I'd be SUPER concerned about the danger this puts the other kids in, not only physically but mentally as well.

Watching another child have a fit of anger or rage can be detrimental to the their own self awareness and sense of security at your house.

I'd term him immediately. My DS has Asperger's and violence is usually NOT a trait or common characteristic.

My guess is your friend wasn't 100% truthful to you because she KNOWS exactly how bad he is and knows you would never have agreed to caring for him if you knew the whole truth.

He needs one on one care and he needs some serious counseling/therapy

I'd term immediately and use the fact that the parent wasn't truthful.
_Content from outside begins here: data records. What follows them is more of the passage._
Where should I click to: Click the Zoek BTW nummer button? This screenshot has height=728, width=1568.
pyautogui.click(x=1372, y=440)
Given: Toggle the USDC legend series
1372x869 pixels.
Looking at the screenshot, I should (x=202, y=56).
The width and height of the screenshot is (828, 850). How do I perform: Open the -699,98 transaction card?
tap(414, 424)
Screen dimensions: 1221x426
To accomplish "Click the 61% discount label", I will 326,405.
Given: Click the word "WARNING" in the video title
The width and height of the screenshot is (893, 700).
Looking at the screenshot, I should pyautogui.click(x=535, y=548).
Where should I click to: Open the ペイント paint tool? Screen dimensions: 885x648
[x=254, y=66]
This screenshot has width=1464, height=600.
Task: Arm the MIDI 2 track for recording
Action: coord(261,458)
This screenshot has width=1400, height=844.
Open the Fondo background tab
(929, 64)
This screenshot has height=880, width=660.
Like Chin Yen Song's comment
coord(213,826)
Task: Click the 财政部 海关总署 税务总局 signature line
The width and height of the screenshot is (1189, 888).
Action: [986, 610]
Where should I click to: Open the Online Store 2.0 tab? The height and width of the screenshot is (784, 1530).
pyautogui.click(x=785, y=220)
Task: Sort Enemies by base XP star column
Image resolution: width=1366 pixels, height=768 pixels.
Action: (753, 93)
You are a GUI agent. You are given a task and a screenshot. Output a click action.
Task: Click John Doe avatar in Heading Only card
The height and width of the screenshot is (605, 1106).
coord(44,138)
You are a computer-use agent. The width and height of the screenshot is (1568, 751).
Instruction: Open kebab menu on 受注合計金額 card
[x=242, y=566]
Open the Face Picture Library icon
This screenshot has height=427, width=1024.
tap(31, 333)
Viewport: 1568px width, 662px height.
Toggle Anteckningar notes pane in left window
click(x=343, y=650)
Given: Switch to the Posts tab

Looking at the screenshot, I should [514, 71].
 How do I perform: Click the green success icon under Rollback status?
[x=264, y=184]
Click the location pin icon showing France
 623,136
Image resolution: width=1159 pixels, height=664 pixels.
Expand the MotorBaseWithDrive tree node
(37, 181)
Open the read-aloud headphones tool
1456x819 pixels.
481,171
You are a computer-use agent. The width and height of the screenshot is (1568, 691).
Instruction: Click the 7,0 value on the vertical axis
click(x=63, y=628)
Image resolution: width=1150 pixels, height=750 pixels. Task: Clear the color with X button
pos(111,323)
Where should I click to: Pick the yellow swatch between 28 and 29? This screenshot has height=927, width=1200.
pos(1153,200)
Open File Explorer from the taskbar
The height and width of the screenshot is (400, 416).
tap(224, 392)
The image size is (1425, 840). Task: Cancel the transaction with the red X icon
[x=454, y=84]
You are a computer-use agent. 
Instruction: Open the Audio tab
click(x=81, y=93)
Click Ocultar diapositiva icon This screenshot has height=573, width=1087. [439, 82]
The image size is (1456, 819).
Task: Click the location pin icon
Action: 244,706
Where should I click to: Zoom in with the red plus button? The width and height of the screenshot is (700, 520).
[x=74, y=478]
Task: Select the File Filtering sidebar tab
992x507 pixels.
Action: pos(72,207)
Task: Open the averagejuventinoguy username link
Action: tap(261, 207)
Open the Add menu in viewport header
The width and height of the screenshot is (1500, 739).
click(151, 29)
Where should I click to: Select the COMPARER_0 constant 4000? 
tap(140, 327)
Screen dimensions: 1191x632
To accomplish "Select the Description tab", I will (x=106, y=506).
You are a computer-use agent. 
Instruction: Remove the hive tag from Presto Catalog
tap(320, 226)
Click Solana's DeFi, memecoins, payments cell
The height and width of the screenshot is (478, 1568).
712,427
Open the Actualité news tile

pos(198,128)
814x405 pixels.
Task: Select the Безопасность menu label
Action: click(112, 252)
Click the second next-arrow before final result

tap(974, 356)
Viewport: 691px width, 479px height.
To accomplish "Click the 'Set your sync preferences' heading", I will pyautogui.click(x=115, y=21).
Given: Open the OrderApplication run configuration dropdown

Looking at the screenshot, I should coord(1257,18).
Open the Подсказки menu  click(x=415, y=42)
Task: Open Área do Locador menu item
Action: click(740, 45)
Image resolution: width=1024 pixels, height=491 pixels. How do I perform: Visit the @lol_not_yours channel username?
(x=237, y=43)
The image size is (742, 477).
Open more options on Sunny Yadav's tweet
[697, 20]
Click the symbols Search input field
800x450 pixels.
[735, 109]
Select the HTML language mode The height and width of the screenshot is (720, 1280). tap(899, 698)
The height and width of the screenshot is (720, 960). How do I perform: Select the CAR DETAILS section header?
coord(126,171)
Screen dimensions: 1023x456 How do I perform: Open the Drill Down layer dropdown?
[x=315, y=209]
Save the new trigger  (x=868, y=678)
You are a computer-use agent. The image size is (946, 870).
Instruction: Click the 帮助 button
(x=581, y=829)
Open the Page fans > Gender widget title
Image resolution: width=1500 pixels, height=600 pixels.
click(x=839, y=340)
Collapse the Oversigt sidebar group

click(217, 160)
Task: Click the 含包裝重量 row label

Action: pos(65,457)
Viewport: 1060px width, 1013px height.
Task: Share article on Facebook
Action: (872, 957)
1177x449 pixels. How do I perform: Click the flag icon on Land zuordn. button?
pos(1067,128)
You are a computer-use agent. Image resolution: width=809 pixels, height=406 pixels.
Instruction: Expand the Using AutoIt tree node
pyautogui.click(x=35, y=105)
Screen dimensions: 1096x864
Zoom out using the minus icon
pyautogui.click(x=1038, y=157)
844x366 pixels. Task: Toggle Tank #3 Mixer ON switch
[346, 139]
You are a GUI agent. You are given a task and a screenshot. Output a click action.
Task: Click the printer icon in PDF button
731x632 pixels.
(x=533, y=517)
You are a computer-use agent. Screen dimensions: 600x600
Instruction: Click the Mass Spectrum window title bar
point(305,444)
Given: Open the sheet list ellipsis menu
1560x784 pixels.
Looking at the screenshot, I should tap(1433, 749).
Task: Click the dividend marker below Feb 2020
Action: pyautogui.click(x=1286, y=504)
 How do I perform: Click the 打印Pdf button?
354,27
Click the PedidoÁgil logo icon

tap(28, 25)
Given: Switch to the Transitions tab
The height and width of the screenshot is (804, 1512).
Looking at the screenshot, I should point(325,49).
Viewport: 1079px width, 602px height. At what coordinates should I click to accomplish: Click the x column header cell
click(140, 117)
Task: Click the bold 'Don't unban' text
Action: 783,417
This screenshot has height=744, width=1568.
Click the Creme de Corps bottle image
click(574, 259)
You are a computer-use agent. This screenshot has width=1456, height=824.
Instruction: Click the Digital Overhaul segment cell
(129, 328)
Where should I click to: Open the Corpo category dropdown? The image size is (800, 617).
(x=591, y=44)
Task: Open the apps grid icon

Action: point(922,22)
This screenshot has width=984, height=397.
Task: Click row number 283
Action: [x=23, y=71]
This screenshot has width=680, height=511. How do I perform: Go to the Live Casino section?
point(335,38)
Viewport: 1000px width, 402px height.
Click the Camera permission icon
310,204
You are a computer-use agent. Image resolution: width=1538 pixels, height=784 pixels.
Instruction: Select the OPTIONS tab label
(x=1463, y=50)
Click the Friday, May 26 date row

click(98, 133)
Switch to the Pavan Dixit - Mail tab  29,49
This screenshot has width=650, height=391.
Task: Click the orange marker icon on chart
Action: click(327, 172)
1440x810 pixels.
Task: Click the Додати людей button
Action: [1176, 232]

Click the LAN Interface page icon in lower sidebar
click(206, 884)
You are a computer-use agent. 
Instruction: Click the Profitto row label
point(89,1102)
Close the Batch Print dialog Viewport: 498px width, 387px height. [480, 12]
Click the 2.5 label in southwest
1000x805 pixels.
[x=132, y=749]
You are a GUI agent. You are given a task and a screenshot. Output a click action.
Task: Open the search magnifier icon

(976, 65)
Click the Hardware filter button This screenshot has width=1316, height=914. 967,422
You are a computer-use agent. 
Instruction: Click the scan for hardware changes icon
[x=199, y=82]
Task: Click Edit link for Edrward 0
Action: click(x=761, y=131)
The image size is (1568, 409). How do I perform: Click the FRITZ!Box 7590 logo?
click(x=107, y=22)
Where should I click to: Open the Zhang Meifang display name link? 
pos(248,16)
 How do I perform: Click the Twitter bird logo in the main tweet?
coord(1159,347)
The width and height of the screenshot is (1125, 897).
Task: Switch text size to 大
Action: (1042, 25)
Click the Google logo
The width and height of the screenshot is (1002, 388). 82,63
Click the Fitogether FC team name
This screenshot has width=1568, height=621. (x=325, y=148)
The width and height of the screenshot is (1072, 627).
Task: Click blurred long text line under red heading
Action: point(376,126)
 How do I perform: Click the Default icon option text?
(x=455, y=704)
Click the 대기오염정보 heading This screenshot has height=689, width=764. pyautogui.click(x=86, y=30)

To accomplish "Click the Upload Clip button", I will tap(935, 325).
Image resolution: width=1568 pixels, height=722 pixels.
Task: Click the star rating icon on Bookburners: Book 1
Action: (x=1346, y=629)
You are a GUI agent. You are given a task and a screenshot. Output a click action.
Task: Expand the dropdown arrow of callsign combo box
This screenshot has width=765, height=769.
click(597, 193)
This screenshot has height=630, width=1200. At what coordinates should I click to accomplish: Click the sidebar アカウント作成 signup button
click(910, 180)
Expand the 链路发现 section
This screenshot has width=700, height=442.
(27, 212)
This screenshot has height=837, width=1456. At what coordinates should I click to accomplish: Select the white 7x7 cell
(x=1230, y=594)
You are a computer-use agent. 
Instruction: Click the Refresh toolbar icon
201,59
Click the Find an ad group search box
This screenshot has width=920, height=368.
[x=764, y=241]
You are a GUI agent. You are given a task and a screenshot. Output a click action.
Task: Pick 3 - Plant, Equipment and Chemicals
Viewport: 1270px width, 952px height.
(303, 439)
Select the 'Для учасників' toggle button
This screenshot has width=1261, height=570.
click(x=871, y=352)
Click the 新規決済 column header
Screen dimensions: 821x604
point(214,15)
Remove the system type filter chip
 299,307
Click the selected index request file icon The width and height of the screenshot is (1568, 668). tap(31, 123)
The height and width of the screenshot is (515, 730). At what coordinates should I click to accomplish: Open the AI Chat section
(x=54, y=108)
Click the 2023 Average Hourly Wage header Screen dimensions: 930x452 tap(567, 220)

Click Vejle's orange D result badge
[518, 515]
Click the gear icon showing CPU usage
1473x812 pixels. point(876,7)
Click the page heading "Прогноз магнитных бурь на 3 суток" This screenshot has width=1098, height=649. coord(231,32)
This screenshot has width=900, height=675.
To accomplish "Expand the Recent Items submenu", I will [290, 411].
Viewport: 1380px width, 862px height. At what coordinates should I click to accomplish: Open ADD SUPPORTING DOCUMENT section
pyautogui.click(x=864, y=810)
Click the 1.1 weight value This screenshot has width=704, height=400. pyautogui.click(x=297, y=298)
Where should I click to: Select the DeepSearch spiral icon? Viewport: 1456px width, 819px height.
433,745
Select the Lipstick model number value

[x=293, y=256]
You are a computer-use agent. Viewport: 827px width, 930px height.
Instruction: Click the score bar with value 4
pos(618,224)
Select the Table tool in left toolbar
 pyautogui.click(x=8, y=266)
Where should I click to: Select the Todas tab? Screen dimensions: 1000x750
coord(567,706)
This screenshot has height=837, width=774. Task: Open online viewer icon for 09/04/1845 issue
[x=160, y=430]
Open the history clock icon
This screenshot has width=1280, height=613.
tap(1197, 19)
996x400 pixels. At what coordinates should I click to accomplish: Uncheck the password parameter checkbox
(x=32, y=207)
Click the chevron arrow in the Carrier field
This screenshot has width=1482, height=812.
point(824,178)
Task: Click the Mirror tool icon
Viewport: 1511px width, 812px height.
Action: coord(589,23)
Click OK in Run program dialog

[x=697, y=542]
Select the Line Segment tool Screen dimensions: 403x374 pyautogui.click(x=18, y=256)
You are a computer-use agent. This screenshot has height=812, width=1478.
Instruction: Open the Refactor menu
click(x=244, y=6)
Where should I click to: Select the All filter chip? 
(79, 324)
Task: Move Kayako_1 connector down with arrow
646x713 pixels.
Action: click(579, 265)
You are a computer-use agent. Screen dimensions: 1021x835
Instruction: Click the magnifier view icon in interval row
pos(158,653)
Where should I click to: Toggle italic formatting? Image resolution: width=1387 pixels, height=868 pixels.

I know you said the parent was a friend of yours but seriously, what kind of friend puts YOU in this kind of situation where you could lose your whole business due to not have ALL the info.....kwim?

I'd be madder than a hornet in a bonnet at your friend, if I were you

((((hugs)))) for even being willing to try and make this work.
I have Asperger's (that was, funnily enough, misdiagnosed as ODD as well when I was younger!) and I am not violent nor have I ever been! That isn't a common trait at all!

I would also term immediately. I currently have 3 children on the spectrum enrolled here (1 part-timer with Autism, 1 full-timer with Asperger's, and 1 full-timer PDD-NOS) and do well. In the past, I accepted 1 child with Autism that was horrendously violent towards both me and the other children and I termed him after 1 day. I will not provide care to a child who is violent.

Knowing about his diagnosis is important. ESPECIALLY considering his outrageous behavior! That should have been brought up as well!!!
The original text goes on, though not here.